A group of Russian liturgical and personal objects belonging to Fr. Ivan Vladimirovich Storojev
various makers and dates
Comprising a Russian Orthodox bible, a missal, a miniature set of bound and cased gospels, a prayer book, and six additional theological works, a hand blessing cross, a priest's silver pectoral cross on chain, a 3rd class medal of the Order of St. Stanislas, a 3rd class medal of the Order of St. Anna with swords, and a 2nd class neck badge of the Order of St. Stanislas, a silver cased pocket watch. (17).

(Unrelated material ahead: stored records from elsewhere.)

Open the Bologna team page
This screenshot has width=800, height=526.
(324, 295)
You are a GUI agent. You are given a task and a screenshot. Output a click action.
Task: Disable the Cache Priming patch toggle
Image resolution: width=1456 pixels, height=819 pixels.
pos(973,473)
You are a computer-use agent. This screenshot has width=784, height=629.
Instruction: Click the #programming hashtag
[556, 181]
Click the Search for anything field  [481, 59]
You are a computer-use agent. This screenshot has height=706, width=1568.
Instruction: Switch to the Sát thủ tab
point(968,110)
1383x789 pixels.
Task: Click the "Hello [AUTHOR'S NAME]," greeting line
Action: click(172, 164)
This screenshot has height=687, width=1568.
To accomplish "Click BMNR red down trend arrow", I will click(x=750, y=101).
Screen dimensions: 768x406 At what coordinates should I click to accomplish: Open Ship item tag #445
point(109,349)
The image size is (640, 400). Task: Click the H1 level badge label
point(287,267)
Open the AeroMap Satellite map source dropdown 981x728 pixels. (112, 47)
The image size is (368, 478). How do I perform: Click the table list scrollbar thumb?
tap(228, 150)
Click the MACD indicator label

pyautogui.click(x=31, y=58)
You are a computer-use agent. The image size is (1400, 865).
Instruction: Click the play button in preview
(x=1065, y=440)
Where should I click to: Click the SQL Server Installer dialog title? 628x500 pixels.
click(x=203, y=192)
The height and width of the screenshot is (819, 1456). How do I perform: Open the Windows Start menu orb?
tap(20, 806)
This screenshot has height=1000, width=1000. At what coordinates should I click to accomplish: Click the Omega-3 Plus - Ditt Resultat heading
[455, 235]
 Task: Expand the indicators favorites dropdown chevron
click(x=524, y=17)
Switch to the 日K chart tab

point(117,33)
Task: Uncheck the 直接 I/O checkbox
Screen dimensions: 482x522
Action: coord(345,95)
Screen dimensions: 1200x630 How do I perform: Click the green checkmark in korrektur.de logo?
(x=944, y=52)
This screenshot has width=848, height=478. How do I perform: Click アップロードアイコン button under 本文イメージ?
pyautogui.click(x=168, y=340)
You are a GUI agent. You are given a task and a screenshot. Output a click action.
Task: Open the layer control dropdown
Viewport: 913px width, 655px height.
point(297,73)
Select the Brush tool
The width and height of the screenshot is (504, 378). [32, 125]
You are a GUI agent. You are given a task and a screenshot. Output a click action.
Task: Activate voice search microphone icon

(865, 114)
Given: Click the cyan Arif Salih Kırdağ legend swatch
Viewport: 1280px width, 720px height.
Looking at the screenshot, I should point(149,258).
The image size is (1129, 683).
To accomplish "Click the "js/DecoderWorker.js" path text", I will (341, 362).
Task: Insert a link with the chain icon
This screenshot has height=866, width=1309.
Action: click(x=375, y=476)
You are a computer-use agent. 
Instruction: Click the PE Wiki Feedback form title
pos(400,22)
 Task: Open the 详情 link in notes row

Property of Father Ivan Vladimirovich Storojev
Thence by descent
Father Ivan Storojev was born on March 3, 1878, in the Arzamas in Nizhny Novgorod Oblast, located on the Tyosha River (a tributary of the Oka), around 250 miles east of Moscow. Storojev attended the Alexandrovsky Institute for the local nobility in Nizhny Novgorod, and went on to study Law at St. Vladimir University at Kiev, from which he graduated in 1903. In 1906 he married Maria Dmitrievna Tikhon-Ravova. It appeared that Storojev would have a successful legal career ahead of him, however, at the peak of his professional life, Storojev felt the call to the priesthood, and at the age of 35 made a fateful decision. On August 30, 1912, he was ordained a deacon by Bishop Mitrophan (Athos) of Yekaterinburg and Irbit, and on September 2 he was named the rector of the Afanasyevsky Church at the Yekaterinburg Urals Mining School.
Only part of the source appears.